This script can be imported into other modules. This makes it easy to change the location of an individual file, or entire directory, and have it available immediately to the entire package.

Example:

In [None]:
import RfcPaths as rp
import json


rpaths = rp.RfcPaths()

with rpaths.rfc_index_json.open() as f:
    mydict = json.load(f)

keys = mydict.keys()
print(keys)
print(mydict['RFC0037'])
print(mydict['RFC0037']['authors'])


If you need to know where a file exists, simply call resolve

In [None]:
import RfcPaths as rp
import json


rpaths = rp.RfcPaths()
rpaths.rfc_index_json.resolve()



## Part 2 - CheckInternet.py - Check Internet Availability
Need a module to check if internet access is available

In [None]:
import socket


class CheckInternet:
    def __init__(self):
        self.internet_available = False

    def check_availability(self):
        self.internet_available = False
        if socket.gethostbyname(socket.gethostname()) != '127.0.0.1':
            self.internet_available = True
        return self.internet_available


def testit():
    ci = CheckInternet()
    print('Please turn internet OFF, then press Enter')
    input()
    ci.check_availability()
    print(f'ci.internet_available: {ci.internet_available}')
    if not ci.internet_available:
        print('    Off test successful')
    else:
        print('    Off test failed')
    print('Please turn internet ON, then press Enter')
    input()
    ci.check_availability()
    print(f'ci.internet_available: {ci.internet_available}')
    if ci.internet_available:
        print('    On text successful')
    else:
        print('    On test failed')


if __name__ == '__main__':
    testit()

## Part 3 - GetUrl.py - Fetching the webpage
The GetUrl module only does one thing, fetch a webpage and return it's contents

In [None]:
import RfcPaths
import requests
import CheckInternet
import sys


class GetUrl:
    def __init__(self):
        self.rpath = RfcPaths.RfcPaths()
        self.ci = CheckInternet.CheckInternet()
        self.ok_status = 200
        self.r = None

    def fetch_url(self, url):
        self.r = None
        if self.ci.check_availability():
            self.r = requests.get(url, allow_redirects=False)
        return self.r


def testit():
    gu = GetUrl()
    page = gu.fetch_url('https://www.google.com/')
    count = 0
    maxcount = 20
    try:
        if page.status_code == 200:
            ptext = page.text.split('/n')
            for line in ptext:
                print(f'{line}\n')
                count += 1
                if count > maxcount:
                    break
        else:
            print(f'Error retreving file status code: {page.status_code}')
    except AttributeError:
        print('Please enable internet and try again')

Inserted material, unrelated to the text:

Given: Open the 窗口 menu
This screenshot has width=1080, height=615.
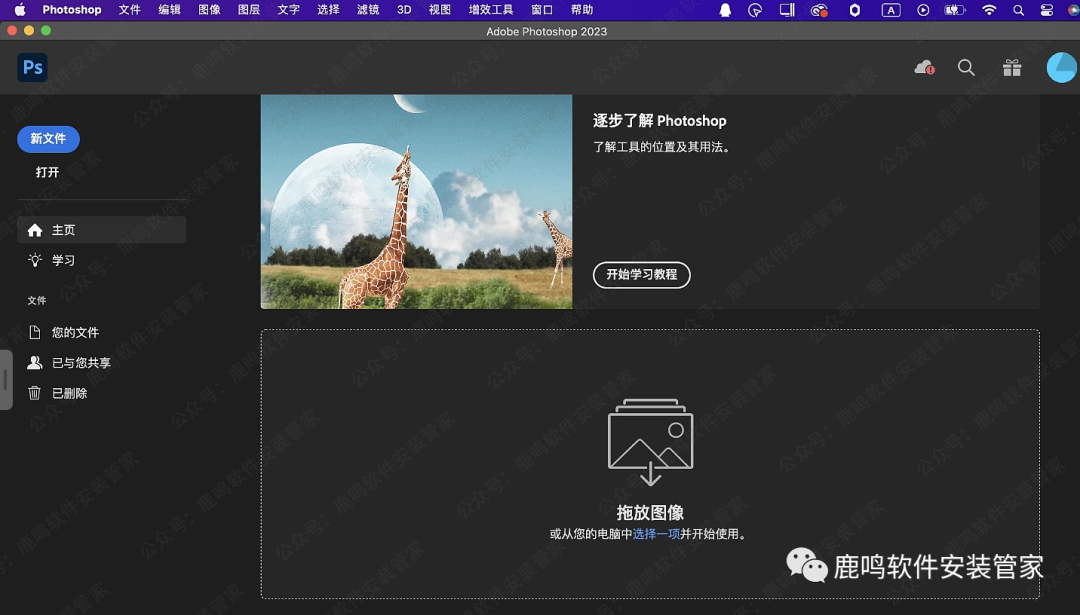Looking at the screenshot, I should pyautogui.click(x=541, y=10).
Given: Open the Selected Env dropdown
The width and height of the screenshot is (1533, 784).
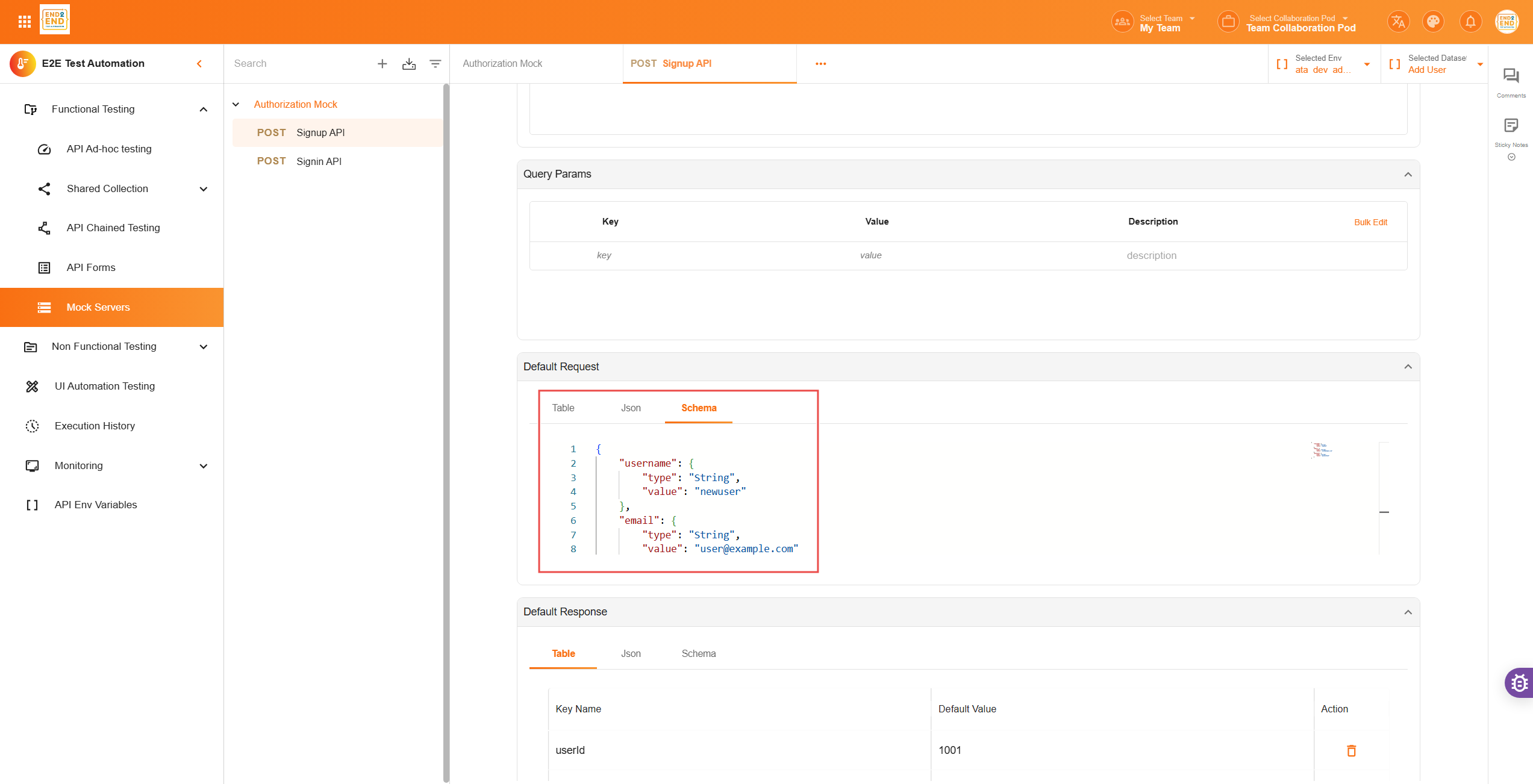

if __name__ == '__main__':
    testit()


GetUrl uses the requests package (http://docs.python-requests.org/en/master/) to fetch a webpage. If you don't have it, you can download simply using pip:

In [None]:
pip install requests

The initalization is simple, rfpath is a pointer to the RfcPaths path class, ok_status is the standard internet fetch ok status code and r will be used to hold the data structure returned by requests.

In [None]:
class GetUrl:
    def __init__(self):
        self.rpath = RfcPaths.RfcPaths()
        self.ci = CheckInternet.CheckInternet()
        self.ok_status = 200
        self.r = None

The fetch_url method uses requests to fetch the URL, with redirects not allowed so that the entire web is not downloaded, and for security reasons.

If an Internet error is encountered, this method will return None, which can be used by the calling routine to cause an AttributeError exception, thus determining that the reason was lack of internet.

If there is no error, ite returns the raw requests response object, which can be queried as required by the calling program.

In [None]:
    def fetch_url(self, url):
        self.r = None
        if self.ci.check_availability():
            self.r = requests.get(url, allow_redirects=False)
        return self.r

Jupyter Notebook starts with a set data size. Running this script from within Notebook will create an error.
To bypass this error, the buffer size must be increased.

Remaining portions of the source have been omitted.